There are many music theory books you can learn from, and now also YouTube videos of all kinds. They do vary quite a bit in quality and approach. There is no definitive list of “best” books to learn from, and I don’t want to try to provide one. There are many books out there, and none are really comprehensive. This means you should look for multiple books which explain the topics in a way you can understand.
I’m going to offer a few examples but would urge you to consider all the available resources as you choose books to study from. You should also seek out theory books designed for the instrument you play, and you should plan on using more than one book. Music teachers can be a useful source of book recommendations.
For example, if you are a drummer you will want to study rudiments as part of your theory training. The following music theory books seem like they might be useful:
- Stick Control for the Snare Drummer by George Lawrence Stone
- Groove Alchemy by Stanton Moore
- The Drum Rudiment Bible: 500 Rudiments Beginner to Advanced by D. Agostinelli
- Modern Reading Text In 4/4 by Louis Bellson
- The Drummer’s Complete Vocabulary As Taught by Alan Dawson
For guitar, I benefitted greatly from Leon White’s series of books on music theory, chord structures, studio music styles, and improvisation. Check out Chord Systems: Sound and Structure and others by Leon. I’d also recommend the Berklee Press books for guitar theory.
I like Mark Baxter’s voice lesson books such as The Singer’s Toolbox and he also has excellent free training videos on his website.
You will find music theory books geared to every instrument.
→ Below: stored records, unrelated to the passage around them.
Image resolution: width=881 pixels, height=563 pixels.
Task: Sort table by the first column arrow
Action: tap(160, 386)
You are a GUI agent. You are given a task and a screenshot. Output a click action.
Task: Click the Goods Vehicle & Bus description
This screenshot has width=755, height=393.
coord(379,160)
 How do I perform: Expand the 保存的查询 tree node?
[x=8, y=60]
There’s no shortage of authoritative sources for books, video courses, and DVDs to learn theory for any level and instrument (including voice). I’ve included a few here to give you some ideas about what to look for.
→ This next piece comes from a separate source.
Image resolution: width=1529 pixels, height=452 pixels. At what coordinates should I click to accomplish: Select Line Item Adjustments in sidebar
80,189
You will also find numerous blogs and articles online with clear explanations of various music theory topics. Just Google. (Or check out our existing articles on “Music Theory Online: How to Study at Your Own Pace” and “Music Theory for Beginners: The Simple Way.”)
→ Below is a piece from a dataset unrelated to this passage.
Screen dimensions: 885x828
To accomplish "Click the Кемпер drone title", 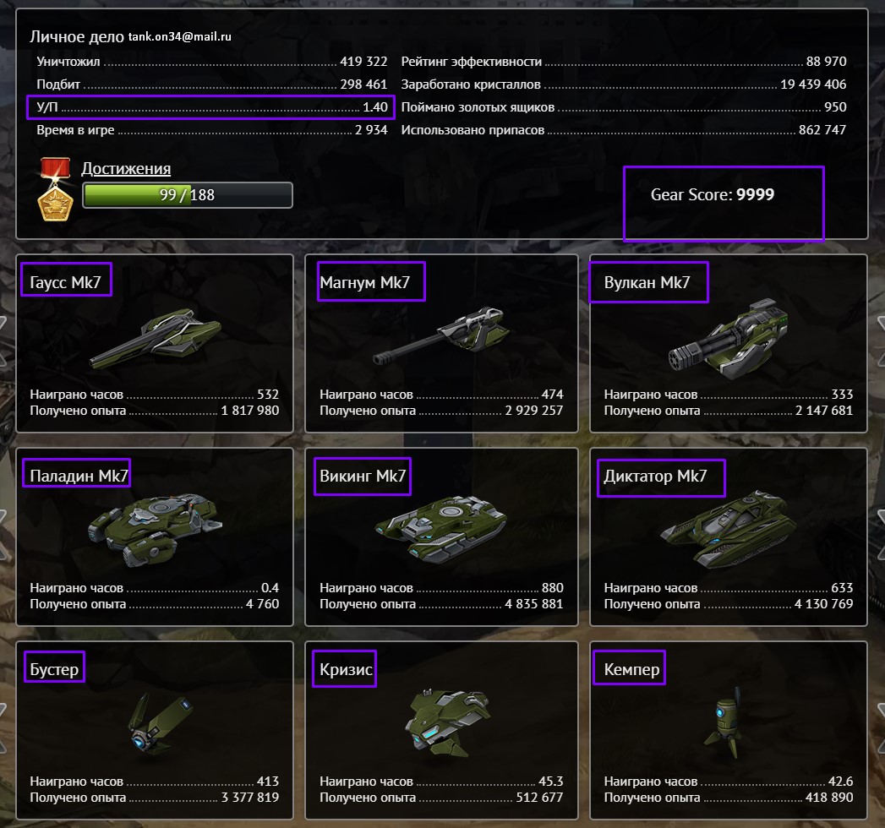I will pyautogui.click(x=631, y=669).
You can find many books used online for just a few dollars. I recommend you pick up an abridged music dictionary, such as the Harvard Dictionary of Music as it is useful to have on hand to look up any terms you come across where you aren’t sure of the meaning.
Mark McGrain’s Music Notation is an outstanding workbook to learn how to draw all the music symbols. It makes a great reference book as well if you ever need to look up how to notate something. There are software notation programs such as Finale and Sibelius you might also find useful to learn more about music notation.
If you know any Music Teachers or professional musicians, ask them for their top recommendations. Study prominent music schools’ websites for suggested learning materials. Lastly, don’t discount the usefulness of magazine articles and blogs. If you search, you will find many shorter, well-written articles with clear examples in them for free. Use them and learn.